Athens: Greek Prime Minister Alexis Tsipras on Wednesday called on his radical left Syriza party parliamentary group to remain united in critical times for the country, amid a string of anti-austerity strikes and protests.
The Greek leader addressed Syriza lawmakers in a closed-door meeting a few hours before a crucial vote scheduled for Wednesday midnight in the Greek parliament on the ratification of the debt deal reached with creditors in Brussels, Xinhua reported.
Tsipras earlier acknowledged that the agreement outlining a third bailout for Greece had tough terms, but insisted it was the only way to avert further default and a Grexit.
He called on Syriza ministers and lawmakers who voiced strong objections to the deal to submit "credible alternative solutions," Greek national news agency AMNA reported.
Energy Minister Panagiotis Lafazanis, who heads a group of hardliners within Syriza, has openly suggested a return to the drachma, rejecting Monday`s agreement as humiliating and catastrophic.
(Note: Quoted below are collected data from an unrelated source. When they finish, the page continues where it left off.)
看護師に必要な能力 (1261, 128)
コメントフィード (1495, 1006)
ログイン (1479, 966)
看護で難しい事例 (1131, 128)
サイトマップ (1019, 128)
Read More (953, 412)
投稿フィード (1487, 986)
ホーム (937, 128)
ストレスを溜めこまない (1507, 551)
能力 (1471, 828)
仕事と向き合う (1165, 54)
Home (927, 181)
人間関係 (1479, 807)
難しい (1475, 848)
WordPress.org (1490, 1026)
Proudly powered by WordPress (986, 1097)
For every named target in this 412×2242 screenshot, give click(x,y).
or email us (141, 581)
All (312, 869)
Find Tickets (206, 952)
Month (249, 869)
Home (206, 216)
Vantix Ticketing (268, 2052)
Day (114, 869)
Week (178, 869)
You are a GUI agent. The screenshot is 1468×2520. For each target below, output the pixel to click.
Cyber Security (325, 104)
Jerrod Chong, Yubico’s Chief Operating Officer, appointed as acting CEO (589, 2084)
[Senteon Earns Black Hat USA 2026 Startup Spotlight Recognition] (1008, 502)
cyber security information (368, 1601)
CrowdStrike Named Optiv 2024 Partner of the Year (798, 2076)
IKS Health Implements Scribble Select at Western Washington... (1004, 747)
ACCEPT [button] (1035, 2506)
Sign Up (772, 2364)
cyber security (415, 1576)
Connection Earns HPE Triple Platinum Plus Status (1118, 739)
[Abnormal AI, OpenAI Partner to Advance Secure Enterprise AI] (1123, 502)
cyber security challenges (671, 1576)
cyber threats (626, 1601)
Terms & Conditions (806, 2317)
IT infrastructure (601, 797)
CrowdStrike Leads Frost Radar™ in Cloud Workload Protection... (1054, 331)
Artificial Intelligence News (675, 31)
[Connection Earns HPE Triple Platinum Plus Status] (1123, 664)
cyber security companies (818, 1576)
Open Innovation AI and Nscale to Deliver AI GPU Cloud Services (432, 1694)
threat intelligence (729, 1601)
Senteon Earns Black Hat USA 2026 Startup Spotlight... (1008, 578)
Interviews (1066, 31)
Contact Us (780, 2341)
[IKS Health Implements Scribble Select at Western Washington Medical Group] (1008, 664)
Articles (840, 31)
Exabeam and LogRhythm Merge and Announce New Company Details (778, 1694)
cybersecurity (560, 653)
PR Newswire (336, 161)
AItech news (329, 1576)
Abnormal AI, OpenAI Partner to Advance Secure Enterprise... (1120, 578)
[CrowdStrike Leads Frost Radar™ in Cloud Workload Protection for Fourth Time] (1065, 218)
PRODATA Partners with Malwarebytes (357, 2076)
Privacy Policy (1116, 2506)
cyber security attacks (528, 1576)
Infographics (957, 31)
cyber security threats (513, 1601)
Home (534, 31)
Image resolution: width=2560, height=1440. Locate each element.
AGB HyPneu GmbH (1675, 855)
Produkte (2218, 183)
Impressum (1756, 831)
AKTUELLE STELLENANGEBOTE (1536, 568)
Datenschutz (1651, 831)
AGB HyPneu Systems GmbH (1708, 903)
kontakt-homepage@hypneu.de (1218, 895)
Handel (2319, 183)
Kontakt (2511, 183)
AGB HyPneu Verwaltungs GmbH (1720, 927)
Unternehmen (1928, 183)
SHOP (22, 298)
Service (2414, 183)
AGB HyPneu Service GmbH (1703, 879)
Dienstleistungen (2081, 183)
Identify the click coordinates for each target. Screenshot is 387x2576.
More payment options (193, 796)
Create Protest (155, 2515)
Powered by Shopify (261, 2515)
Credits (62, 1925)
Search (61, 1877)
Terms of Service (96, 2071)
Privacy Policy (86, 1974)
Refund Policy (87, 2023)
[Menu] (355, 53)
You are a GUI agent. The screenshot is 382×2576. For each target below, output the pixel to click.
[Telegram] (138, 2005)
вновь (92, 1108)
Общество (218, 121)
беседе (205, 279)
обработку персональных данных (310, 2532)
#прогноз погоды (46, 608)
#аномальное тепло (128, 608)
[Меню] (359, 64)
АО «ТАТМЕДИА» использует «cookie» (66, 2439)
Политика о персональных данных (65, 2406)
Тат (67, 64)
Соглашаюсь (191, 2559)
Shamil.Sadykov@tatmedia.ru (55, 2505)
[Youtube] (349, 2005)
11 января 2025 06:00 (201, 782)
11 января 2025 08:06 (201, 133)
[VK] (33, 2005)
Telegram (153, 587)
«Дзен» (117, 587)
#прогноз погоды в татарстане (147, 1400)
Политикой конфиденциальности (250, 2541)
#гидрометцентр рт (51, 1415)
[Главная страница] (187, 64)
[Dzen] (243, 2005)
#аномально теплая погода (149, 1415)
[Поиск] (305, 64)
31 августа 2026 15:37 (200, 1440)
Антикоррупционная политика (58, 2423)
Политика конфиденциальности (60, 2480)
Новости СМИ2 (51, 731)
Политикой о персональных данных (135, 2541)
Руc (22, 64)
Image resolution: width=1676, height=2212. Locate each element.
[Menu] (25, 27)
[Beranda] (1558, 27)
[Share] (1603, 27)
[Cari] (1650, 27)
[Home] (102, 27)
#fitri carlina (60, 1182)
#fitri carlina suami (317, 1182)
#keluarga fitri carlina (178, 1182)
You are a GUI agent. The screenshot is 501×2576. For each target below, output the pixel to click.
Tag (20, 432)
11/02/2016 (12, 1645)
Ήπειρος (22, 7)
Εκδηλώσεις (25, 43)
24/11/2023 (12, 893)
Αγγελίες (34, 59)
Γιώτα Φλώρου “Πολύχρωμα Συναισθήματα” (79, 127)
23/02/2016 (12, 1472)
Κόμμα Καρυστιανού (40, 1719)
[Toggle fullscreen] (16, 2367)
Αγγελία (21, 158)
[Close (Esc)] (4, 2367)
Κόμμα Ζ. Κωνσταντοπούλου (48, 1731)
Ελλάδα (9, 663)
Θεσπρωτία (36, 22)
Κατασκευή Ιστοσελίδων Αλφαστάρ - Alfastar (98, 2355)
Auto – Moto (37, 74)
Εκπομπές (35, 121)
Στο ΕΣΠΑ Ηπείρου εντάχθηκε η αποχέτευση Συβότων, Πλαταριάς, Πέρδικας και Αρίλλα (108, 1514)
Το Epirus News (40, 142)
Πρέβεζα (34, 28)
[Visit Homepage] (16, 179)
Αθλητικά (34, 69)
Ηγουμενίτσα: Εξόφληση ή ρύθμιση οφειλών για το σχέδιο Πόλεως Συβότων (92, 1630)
He is among quite a few prominent party members and ministers who have announced their intention to vote against the bill without clarifying in most cases whether they will also resign and hand over their seats.
Deputy Finance Minister Nadia Valavani was the first to formally submit her resignation from the ministry and parliament on Wednesday, denouncing the debt deal as "unsustainable".
Parliament Speaker Zoe Konstantopoulou also denounced the lenders` "blackmail" methods.
Tsipras and the ruling two-partite coalition face a critical test on Wednesday night. According to Greek media reports, about 30 Syriza deputies may vote against the debt deal and the first set of taxation and pension system reforms.
Syriza holds 149 seats in the 300-member chamber. Junior coalition partners, the right-wing Independent Greeks who have also raised questions over the final draft deal, hold another 13 seats. Both parties came to power six months ago on a strict anti- bailout and anti-austerity agenda.
Regardless of the dissent within Syriza, the draft bill is expected to be approved with the support of the opposition pro-euro parties.
The country is in arrears to the International Monetary Fund since July 1, while banks have been closed since June 29 and will remain shut until at least July 17, according to a new finance ministry announcement on Wednesday. Cash withdrawals from ATMs remain restricted to a daily 60 euros ($65.75) per debit card.
As Greek officials and lenders work to disburse emergency aid in the coming days to enable a loan repayment to the European Central Bank on July 20, the government also faces a wave of strikes and protests over the deal.
The public sector trade union ADEDY called a 24-hour strike on Wednesday, disrupting public transport for a few hours. They arranged for a demonstration in front of parliament on Syntagma square. Pharmacists joined in by shutting down pharmacies for the day while the Communist Party called for a similar rally in another central Athens square.